Aunque la obra es coral y son al menos dieciocho los personajes con mucha tela que cortar, hay dos que se llevan la palma: en primer lugar –las señoras primero–, la hija de Lord Grantham, la bella y altiva Lady Mary, que al ser despojada de su derecho de primogenitura tiene que pasar por el aro de buscar un marido de altura social y económica; en segundo lugar, el ayuda de cámara de Lord Grantham, Bates, que no sólo está cojo, sino que tiene un pasado secreto y tenebroso. Con el foco puesto en estos dos personajes, absolutamente creíbles, el suspense relacionado con las peripecias del funcionamiento cotidiano de este microcosmos se entremezcla con la curiosidad por la evolución psicológica de unos personajes enfrentados a una transmutación de los valores tan rápida y radical, que los dejará casi siempre al borde el abismo. Aunque –y aquí reside gran parte de la gracia de la serie y de las películas mencionadas anteriormente–, el romanticismo desatado que impregna el aire de Downton Abbey se ve matizado, que no reprimido, por la flema británica, esa capacidad de modulación de las emociones y de contención de la gestualidad que tan bien practican los actores ingleses, perfectos en la dicción, jamás histriónicos, siempre intensos.

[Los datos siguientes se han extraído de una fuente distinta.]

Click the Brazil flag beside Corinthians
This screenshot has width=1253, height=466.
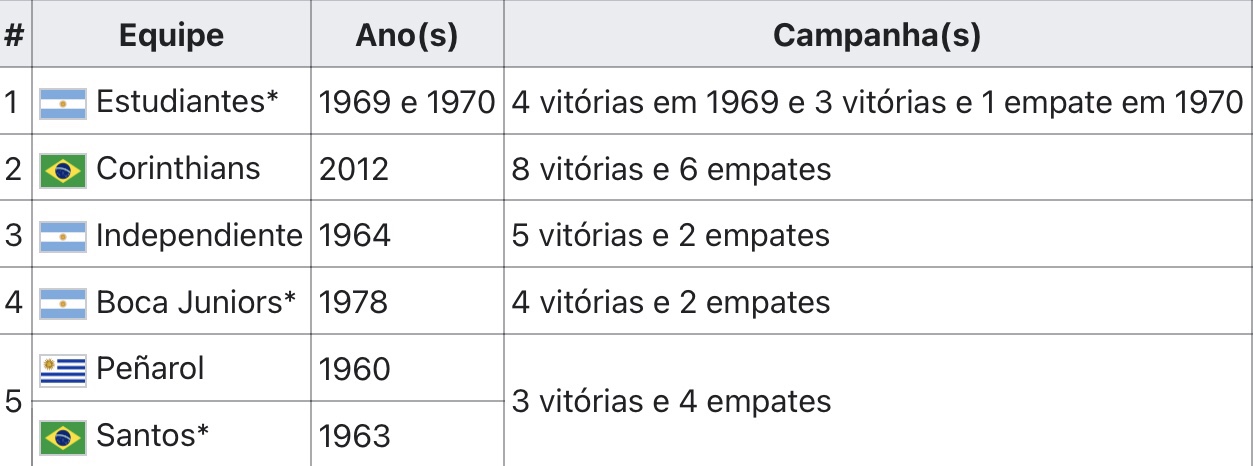point(63,171)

Sólo les pido que vean el primer capítulo, en sí una joya del viejo principio aristotélico de planteamiento, nudo y desenlace; aunque, como este último está abierto, no tendrán más remedio que ver el segundo... y, tirando del hilo, llegar al tercero, que es sublime. Ahí ya estarán más enganchados a la musiquilla de la serie que Richard Burton a Elizabeth Taylor (y viceversa), Leire Pajín a sus prohibiciones (la ministra apela a la salud pública para despistar) o Ricky Gervais al insulto (él los llama "chistes" para disimular) a los famosillos de Hollywood.
En marzo comenzará el rodaje de la segunda temporada, que no se emitirá hasta finales de año. Para entonces ya estará en pleno funcionamiento la ley Sinde contra las descargas. Pero conozco a más de uno que se declarará insumiso en cuanto la serie comience a difundirse por la red...
DOWNTON ABBEY(Reino Unido, Carnival Films, 2010). Creador y guionista: Julian Fellowes. Intérpretes: Maggie Smith, Hugh Bonneville, Elizabeth McGovern, Penelope Wilton, Dan Stevens, Michele Dockery, Laura Carmichael, Jessica Brown-Findlay, Jim Carter, Phyllis Logan, Lesley Nicol, Brendan Coyle, Siobhan Finneran, Rob James-Collier.